- Extract provided -
Caseville Pier, Monday December 27, 2021
All the ice that had been jammed up against the deep channel side of the pier had blown out, more ice was jammed against the shallow beach side of the pier. Dozens of fishermen were spread out along the 1/4 mile pier and catching lake trout from the shallower water by the parking lot all the way out to the pier end. Clearer water with 5 feet of visibility with a strong cold, offshore wind at our backs is what I found. There was room to flycast in the middle or the pier, out past the groups of guys nearer the parking lot. Fish were hitting spoons to both sides of me, within my casting range from shore. About an hour in, I got my first and biggest fish. It took a 2/0 Mag Flash Tu Jiggy fly (White with Opal, Silver and Blue Flash).
I quickly got 2 more average sized ones (still big), all on a count down of 6 seconds, followed by a rhythmic strip retrieve (rip - fall - rip - fall). About 16 inches on a very sharp quick rip and 2 seconds on the fall. Things slowed down but I got 3 more on the same big fly, spread out over the mid afternoon. Later, spoon casters continued to get some fish but I got nothing more until dusk when a very big Lake Trout rushed the Mag Flash Jiggy fly as I was lifting it off the water. On a quick cast back, I should have just let it fall hoping she would find it. But I retrieved it toward the retreating fish with no results.
A 9 weight fly rod with a shooting head made from a type 3 sinking line worked well for the depth at the mid pier spot I fished and water clarity for this day. On the previous trip, I was spoon fishing further in more wind and deeper muddier water. I think a faster sinking shooting head fly line would have been better.
It turned out a good thing that I had broken off the hook barbs and tied these flies on 60º jig hooks because that allowed me to use the fly rod tip top as a 9 foot long hook disgorger to easily release the last 4 fish from up on the pier.
- Mag Opal Flash Jiggy Fly (See Tie a Fly Blog post)
- Hook: # 2 to 2/0 Down Eye Standard shank Wet or 60º Jig
- Bead: Silver, 3.8 to 4.6mm Tungsten or 5.0 to 5.5mm Silver Brass
- Threads: 210 Danville, Chartreuse body, Fire Orange wing tie down collar
- Tail & Wing: White or Chartreuse Bucktail
- Tail Flash, Magnum Mirage folded to both sides, Silver Krystal Flash long on top.

- Set of tasks -
1. Copy the part of the Caseville Pier fishing report starting at "It turned out" and ending at "on the pier.".
2. Proceed with the Caseville Pier fishing report, continuing it from its final line.
The records have nothing to do with the fishing report.

- Records supplied -
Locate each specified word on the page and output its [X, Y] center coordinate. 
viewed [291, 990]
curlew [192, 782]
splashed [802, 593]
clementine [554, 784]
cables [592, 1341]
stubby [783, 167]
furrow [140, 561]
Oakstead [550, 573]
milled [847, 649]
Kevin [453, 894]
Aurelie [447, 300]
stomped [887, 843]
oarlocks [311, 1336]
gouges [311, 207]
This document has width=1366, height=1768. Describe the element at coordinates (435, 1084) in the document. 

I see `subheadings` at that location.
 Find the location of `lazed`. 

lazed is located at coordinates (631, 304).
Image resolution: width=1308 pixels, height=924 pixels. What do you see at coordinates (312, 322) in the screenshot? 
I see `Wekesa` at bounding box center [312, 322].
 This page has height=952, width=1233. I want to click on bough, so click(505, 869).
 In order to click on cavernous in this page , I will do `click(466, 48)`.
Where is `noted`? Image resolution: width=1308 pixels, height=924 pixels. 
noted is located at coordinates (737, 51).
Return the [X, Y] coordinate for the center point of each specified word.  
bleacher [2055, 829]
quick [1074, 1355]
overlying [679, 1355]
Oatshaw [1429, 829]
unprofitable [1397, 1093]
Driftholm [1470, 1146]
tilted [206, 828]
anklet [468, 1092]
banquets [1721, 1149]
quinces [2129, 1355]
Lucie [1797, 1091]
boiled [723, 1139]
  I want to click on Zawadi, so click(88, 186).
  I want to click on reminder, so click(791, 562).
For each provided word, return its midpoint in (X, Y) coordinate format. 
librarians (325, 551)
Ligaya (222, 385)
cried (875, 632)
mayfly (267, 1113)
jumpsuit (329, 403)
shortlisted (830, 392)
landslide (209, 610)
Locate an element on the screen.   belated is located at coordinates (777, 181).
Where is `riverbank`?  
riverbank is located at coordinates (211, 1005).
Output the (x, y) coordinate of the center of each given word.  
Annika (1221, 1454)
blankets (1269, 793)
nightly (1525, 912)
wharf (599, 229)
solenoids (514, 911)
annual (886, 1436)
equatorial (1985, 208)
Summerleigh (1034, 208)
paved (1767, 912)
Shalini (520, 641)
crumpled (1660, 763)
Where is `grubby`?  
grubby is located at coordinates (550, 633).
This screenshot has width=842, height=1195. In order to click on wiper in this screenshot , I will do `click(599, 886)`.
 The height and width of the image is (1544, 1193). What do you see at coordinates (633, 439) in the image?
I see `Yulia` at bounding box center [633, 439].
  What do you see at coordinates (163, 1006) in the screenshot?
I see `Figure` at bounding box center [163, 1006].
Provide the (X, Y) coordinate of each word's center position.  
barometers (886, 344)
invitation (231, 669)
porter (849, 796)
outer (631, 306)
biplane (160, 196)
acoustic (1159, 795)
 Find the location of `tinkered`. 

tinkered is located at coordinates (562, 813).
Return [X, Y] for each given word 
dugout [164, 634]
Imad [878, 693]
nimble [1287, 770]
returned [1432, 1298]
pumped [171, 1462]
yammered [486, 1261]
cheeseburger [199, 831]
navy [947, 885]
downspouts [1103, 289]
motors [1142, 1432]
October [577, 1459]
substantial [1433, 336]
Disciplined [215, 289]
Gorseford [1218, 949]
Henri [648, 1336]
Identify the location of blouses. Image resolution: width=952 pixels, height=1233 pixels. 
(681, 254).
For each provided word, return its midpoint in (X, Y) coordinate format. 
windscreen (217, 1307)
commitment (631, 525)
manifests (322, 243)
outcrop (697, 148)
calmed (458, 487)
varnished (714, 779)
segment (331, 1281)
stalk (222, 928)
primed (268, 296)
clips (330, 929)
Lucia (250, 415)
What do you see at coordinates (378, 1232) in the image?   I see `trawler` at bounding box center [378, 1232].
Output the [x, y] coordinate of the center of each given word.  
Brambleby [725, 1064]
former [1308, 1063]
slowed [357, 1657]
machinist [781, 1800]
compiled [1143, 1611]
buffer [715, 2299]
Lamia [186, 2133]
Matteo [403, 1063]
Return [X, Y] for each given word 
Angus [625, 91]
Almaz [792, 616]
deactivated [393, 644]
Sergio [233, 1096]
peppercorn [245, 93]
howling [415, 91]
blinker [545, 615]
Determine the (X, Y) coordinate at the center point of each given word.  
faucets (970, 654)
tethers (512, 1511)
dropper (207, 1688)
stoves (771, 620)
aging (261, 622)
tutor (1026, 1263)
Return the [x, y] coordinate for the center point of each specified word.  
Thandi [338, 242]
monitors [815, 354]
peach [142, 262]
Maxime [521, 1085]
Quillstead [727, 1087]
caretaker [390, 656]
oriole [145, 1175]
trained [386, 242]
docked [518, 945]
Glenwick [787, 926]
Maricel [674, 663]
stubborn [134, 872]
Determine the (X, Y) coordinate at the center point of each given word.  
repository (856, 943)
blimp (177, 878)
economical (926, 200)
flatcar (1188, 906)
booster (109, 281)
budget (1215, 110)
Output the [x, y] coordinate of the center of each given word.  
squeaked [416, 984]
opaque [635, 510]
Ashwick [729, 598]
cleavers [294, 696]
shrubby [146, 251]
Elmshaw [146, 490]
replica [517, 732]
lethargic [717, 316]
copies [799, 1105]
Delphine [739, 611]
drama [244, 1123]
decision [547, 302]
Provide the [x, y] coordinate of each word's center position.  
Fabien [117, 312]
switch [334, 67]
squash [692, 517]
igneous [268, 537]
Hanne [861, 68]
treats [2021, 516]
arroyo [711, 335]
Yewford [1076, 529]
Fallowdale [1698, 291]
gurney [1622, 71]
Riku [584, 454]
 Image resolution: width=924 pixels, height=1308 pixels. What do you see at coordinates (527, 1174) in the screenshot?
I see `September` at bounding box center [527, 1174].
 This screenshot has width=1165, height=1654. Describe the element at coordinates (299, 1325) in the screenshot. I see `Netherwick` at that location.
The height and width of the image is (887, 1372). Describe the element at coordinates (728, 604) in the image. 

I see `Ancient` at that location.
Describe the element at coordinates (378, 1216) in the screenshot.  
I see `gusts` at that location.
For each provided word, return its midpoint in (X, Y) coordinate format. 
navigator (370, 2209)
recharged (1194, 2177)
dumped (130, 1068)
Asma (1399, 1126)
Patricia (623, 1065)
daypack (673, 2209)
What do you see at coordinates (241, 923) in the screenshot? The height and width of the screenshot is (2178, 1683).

- Written answers -
1.
It turned out a good thing that I had broken off the hook barbs and tied these flies on 60º jig hooks because that allowed me to use the fly rod tip top as a 9 foot long hook disgorger to easily release the last 4 fish from up on the pier.

2.
- Body: L or XL Mylar tubing tie forward and folded back over tail to bend
- Wing Flash: Magnum Opal folded to both sides. Silver Krystal Flash folded to both sides
- Wing Top Flash: Colored Ice Wing or similar folded on top
All these hooks need the barbs broken off to fit the beads over these big hooks. I bent up the straight shank on KoreaSun 7362BN with round jaw wire bending pliers.
- Planning Great Lake Fishing Trips.
- Wind direction and strength is critical because:
- Wind and Waves dictate how comfortable or difficult it is to fish effectively
- Light or Offshore winds over the last couple of days mean clearer water
- Winter Offshore wind blows out colder surface water, clear warmer water is drawn up near shore.
- Winter winds blow ice into one shore maybe off of another shore.
- Summer Offshore wind blows out warm surface water, drawing up cooler clear water near shore.
- All of this affects where bait minnows and game fish will be found.
- In Michigan you can choose your coast on the Upper or Lower Peninsula, or the Thumb
- Check Wunderground.com 10 day forecasts for wind speed-direction, temperature, precipitation and cloud cover forecasts at potential trip sites.
- Look at online maps like Maps.Google.com while thinking about wind effects, Satellite View can show piers, access points, dredged channels, shallow-deeper water, sandy-rocky bottoms, weed beds, tree sheltered shore lines.
- USGS.gov/National Water Dashboard where you can zoom in on their Map to find local stations on many rivers and streams. Use the graph displays of recent current flows and water temperatures. Recent high water means muddier water or fallen water levels mean clearer water.
- CoastWatch.msu.edu has maps of real time, great lake water temperatures, cloud cover permitting.